Tiba-tiba kak Alya muncul sambil menyediakan minuman untuk keempat
temanku. Tapi kak Alya sudah berganti pakaian. Sekarang mengenakan
kerudung yang panjang sebatas dada, kaos lengan panjang dan legging
hitam yang ketat. Benar-benar mencetak bentuk pinggul dan pantat kak
Alya! Bahkan kerudung dan kaos memperlihatkan lekukan busung dada kak
Alya. Kak Alya sengaja pamer atau apa sih?
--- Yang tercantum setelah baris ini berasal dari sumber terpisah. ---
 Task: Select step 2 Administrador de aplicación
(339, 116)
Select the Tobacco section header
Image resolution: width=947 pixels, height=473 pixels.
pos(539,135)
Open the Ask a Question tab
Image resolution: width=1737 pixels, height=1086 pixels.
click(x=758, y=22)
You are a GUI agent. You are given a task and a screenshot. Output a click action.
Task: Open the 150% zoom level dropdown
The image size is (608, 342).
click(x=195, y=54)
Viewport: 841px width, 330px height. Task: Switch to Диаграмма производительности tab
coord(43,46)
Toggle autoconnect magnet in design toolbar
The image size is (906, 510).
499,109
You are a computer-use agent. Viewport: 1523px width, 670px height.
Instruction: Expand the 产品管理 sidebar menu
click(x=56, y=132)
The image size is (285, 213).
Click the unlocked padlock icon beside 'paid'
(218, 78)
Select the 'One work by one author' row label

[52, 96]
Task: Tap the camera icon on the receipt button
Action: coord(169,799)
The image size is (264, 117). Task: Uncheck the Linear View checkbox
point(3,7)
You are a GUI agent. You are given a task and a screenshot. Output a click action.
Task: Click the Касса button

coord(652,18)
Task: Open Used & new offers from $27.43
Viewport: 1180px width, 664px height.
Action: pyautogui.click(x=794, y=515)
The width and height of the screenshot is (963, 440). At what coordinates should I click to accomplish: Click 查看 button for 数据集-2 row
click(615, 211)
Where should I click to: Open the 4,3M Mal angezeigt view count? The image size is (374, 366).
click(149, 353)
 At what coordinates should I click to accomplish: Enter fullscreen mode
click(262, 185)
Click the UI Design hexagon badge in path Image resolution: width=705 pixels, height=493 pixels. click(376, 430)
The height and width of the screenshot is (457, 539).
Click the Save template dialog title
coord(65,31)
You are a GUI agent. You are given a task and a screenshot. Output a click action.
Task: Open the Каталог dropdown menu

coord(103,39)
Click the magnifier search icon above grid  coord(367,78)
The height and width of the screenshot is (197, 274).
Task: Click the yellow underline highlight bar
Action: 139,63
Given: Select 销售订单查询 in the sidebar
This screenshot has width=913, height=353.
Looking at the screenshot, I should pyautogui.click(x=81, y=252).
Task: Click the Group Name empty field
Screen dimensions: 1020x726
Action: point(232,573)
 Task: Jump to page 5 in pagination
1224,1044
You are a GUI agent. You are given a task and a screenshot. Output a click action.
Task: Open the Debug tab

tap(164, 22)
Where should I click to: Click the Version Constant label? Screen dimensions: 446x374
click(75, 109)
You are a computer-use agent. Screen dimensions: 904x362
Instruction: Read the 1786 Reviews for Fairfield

“Eh kak Alya datang lagi.. jadi seneng nih Bono..” wajah Bono menyeringai aneh.
“Iya nih kak Alya.. makasih ya suguhannya.. benar-benar sedap dipandang? Hehe..” Feri berbicara tapi tidak melihat gelasnya.
“Hihi.. minumannya?” tanya kak Alya bingung.
“Ngga kak, yang bawa minuman, bisa diminum juga gak yah? Hehe..” jawab Feri mulai mulai kurang ajar.
“Kak, jadian aja deh ama Dado yak? Dado baik kok orangnya. Kan apa aja dah Dado kasi buat kak Alya, haha..”
“Iih.. mulai aneh deh ngomongnya ya..” kak Alya malah hanya seperti tersenyum malu.
“Jangan sama Dado kak, sama Yanto aja.. Yanto bikin seneng deh kak Alya
nya...” mereka mulai berebutan bicara. Aku saking kagetnya sampai tak
bisa bicara apa-apa.
“Lo pada dah gak jaman bikin cewek seneng.. kak Alya sama Bono aja yah,
Bono bikin kak Alya enak deh..” sambil mulai minum, Bono bicara pelan
tapi mengena. Omongan-omongan yang mereka utarakan semakin membuat
jantungku berdetak cepat.
“Iih, tuh dek liat temen-temenya.. masa kak Alya mau dibikin enak.. emang kak Alya makanan?”
“Iya kak Alya.. enak, sampai keenakan kak, hehe.. kalo perlu kita semua
juga mau kok jadi pacar kak Alya.. haha!” tawa Dado lepas.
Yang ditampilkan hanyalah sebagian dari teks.